No one is certain where the first cotton cloth originated. Archeologists have found evidence, however, that people in India and in Central and South America were weaving cotton into fabric as long as 4,000 years ago. And we know that by 1500 A.D., cotton was being cultivated throughout the warmer regions of the Americas, Eurasia, and Africa.
Until the late 18th century, cotton was grown, harvested, ginned, spun, and woven-all by hand. Cotton cloth was a luxury only the wealthy could afford. Two significant inventions changed all of this: Sir Richard Arkwright's water-powered spinning machine, and, just twenty years later, Eli Whitney's cotton gin. The cotton gin, a hand-cranked device that stripped the plant's fibers from its seeds allowed a worker to clean fifty pounds a day instead of one. After the invention of the cotton gin, the US became the world's foremost supplier of cotton fiber. Unfortunately, as the cotton industry flourished so did slavery.

Though historically India led in the manufacture of cotton fabric, with the advent of the industrial age, England soon dominated the market. The prosperity generated by large-scale cotton fabric production did nothing to benefit textile workers in England who fared little better than did the slaves in the US. Eventually, Indian mills were able to purchase the new machinery and regain control of the marketplace.
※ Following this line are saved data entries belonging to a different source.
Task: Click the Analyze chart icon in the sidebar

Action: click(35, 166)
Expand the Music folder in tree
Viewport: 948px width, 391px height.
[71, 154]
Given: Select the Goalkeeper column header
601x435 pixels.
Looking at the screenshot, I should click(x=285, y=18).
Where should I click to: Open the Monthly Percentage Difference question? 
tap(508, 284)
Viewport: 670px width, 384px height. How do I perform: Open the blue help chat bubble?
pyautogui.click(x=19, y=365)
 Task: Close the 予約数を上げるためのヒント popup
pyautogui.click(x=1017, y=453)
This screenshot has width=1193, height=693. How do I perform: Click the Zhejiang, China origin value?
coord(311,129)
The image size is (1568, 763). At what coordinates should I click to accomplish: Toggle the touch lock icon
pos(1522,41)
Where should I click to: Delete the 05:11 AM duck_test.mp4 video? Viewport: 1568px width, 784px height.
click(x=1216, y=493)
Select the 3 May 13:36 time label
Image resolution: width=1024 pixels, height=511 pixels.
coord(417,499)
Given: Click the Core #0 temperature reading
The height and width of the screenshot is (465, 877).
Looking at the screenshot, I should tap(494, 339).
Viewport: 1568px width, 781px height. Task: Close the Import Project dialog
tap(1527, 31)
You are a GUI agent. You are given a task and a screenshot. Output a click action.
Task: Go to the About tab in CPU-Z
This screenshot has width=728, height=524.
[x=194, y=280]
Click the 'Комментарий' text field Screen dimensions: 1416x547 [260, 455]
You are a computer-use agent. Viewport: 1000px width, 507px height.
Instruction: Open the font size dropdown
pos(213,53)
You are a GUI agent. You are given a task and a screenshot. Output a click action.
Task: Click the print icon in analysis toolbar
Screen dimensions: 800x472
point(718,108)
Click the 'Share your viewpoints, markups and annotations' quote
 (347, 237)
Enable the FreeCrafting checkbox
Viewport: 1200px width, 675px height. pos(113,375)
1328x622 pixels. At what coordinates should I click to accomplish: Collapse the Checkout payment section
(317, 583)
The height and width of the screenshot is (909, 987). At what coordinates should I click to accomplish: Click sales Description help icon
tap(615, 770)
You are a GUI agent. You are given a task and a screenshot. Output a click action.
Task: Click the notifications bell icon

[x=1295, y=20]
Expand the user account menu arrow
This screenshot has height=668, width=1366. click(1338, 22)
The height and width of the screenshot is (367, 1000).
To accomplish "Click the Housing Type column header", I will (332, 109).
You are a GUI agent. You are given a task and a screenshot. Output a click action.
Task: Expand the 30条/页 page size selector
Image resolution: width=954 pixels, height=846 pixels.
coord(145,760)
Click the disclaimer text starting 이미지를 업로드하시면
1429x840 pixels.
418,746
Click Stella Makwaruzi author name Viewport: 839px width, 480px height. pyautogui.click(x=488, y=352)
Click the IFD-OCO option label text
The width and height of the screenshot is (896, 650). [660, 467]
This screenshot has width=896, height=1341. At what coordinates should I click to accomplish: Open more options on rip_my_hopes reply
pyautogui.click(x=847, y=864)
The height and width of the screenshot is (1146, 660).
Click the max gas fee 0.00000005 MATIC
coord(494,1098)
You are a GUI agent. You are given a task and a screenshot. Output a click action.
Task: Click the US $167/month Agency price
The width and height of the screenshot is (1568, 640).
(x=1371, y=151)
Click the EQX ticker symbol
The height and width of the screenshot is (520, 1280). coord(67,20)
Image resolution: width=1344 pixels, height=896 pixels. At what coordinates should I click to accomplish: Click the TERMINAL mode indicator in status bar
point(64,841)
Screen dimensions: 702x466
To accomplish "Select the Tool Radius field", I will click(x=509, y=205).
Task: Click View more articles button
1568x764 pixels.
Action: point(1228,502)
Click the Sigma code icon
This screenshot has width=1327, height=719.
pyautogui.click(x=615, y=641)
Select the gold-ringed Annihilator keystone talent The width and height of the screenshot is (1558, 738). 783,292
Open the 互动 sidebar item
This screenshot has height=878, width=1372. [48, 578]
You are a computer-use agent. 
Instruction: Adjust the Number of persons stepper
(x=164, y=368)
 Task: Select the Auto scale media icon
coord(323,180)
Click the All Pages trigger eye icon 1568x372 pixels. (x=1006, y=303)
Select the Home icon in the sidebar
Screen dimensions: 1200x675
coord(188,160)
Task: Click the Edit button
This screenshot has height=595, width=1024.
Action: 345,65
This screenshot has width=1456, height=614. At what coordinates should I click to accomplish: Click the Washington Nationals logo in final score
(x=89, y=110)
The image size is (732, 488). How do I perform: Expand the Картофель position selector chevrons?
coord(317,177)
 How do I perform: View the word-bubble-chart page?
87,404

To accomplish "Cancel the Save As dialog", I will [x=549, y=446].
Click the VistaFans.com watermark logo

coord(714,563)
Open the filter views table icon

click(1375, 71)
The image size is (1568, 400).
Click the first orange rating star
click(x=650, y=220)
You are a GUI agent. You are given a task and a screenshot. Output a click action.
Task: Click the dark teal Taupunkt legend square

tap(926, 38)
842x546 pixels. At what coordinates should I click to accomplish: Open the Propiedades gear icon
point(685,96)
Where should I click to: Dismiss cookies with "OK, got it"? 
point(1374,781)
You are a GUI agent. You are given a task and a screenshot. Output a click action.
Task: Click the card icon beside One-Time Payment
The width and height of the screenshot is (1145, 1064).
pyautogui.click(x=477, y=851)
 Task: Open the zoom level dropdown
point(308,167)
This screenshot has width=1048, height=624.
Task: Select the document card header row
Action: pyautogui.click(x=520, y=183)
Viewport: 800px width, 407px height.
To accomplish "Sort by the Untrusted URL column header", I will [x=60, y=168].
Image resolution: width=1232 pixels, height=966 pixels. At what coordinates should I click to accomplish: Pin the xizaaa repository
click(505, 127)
But, once again, as volume grew and profits rose, workers suffered. It was the plight of India's textile workers that inspired Ghandi's first fast in 1918 and India's eventual independence in 1947.

Throughout its four-thousand-year history, cotton had always been grown organically. Then, as a result of the development of pesticides and chemical fertilizers during WWII, the cultivation of cotton changed dramatically.